### Your task:
Using the listing below, set down each line from the line containing "The image size is (1512, 797)." through the line containing "Given: Open three-dot", both ends included, exactly and with nothing added.

### Supplied material:
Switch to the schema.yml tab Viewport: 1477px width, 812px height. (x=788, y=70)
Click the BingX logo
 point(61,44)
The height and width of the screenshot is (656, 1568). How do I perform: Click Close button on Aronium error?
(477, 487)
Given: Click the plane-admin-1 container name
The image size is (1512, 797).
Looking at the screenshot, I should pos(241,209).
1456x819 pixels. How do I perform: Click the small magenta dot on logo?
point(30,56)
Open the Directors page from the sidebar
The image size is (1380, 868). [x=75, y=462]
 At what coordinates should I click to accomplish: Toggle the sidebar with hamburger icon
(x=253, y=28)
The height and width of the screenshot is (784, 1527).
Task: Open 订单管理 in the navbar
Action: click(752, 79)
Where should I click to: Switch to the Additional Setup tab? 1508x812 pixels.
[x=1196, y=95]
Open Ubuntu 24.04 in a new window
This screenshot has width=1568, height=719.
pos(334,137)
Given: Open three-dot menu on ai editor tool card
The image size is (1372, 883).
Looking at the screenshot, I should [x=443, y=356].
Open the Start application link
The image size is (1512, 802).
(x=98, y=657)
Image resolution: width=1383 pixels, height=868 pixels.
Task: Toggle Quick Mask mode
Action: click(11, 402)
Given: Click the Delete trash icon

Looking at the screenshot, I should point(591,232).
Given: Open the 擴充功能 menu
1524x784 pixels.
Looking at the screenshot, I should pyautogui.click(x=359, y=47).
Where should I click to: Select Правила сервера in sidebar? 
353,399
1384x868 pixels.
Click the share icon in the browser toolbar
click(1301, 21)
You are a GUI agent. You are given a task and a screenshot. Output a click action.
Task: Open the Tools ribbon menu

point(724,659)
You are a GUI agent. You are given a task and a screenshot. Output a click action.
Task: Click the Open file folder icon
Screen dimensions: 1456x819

### Answer to this exercise:
The image size is (1512, 797).
Looking at the screenshot, I should pos(241,209).
1456x819 pixels. How do I perform: Click the small magenta dot on logo?
point(30,56)
Open the Directors page from the sidebar
The image size is (1380, 868). [x=75, y=462]
 At what coordinates should I click to accomplish: Toggle the sidebar with hamburger icon
(x=253, y=28)
The height and width of the screenshot is (784, 1527).
Task: Open 订单管理 in the navbar
Action: click(752, 79)
Where should I click to: Switch to the Additional Setup tab? 1508x812 pixels.
[x=1196, y=95]
Open Ubuntu 24.04 in a new window
This screenshot has width=1568, height=719.
pos(334,137)
Given: Open three-dot menu on ai editor tool card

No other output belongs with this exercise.